* SHORT EXERCISE: Copy the lines of the data below without any changes, starting at the line that contains "This screenshot has height=684, width=750." and ending at the line that contains "[1856, 180]", with both of those lines included.

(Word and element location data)
────
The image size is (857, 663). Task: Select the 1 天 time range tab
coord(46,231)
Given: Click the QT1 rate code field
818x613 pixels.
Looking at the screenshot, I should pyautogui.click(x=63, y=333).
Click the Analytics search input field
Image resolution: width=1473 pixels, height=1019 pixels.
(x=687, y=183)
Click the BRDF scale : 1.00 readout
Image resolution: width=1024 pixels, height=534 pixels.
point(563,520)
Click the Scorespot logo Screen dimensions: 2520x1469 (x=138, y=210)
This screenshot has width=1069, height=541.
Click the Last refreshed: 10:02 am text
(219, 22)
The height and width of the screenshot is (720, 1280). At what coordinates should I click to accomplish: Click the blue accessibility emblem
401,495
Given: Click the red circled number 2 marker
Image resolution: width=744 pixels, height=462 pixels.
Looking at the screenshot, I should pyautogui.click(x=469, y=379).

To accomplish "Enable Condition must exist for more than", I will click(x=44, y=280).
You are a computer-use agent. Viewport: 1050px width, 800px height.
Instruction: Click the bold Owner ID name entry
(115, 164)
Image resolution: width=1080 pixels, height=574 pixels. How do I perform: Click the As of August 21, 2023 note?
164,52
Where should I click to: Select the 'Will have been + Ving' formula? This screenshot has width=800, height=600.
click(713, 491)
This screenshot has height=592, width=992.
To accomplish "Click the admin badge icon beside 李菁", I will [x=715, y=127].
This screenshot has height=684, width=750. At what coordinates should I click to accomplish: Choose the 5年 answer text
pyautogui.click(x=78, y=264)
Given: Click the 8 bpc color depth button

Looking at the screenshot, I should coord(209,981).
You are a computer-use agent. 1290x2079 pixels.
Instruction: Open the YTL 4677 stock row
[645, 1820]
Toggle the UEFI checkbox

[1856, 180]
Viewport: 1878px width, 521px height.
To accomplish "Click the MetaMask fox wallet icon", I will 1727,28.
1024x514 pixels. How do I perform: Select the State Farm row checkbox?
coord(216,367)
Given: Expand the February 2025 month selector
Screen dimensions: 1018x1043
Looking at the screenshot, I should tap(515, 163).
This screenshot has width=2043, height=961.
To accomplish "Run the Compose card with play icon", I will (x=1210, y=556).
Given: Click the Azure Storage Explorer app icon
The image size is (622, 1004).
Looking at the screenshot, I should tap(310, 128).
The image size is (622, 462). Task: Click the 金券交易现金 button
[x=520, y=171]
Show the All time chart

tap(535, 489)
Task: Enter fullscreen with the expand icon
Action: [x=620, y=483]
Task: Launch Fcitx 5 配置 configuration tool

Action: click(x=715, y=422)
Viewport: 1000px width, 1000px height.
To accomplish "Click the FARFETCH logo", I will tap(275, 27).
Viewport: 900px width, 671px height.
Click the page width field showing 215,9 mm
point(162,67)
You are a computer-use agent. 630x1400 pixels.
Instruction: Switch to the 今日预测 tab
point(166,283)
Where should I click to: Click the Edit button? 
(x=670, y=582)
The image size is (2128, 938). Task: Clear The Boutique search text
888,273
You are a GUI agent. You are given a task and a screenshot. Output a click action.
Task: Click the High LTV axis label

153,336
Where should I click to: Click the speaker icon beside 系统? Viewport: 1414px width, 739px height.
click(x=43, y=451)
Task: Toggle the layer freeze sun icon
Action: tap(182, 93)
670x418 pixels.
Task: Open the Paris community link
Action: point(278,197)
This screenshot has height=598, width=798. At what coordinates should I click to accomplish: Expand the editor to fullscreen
────
* EXPECTED ANSWER:
This screenshot has height=684, width=750. At what coordinates should I click to accomplish: Choose the 5年 answer text
pyautogui.click(x=78, y=264)
Given: Click the 8 bpc color depth button

Looking at the screenshot, I should coord(209,981).
You are a computer-use agent. 1290x2079 pixels.
Instruction: Open the YTL 4677 stock row
[645, 1820]
Toggle the UEFI checkbox

[1856, 180]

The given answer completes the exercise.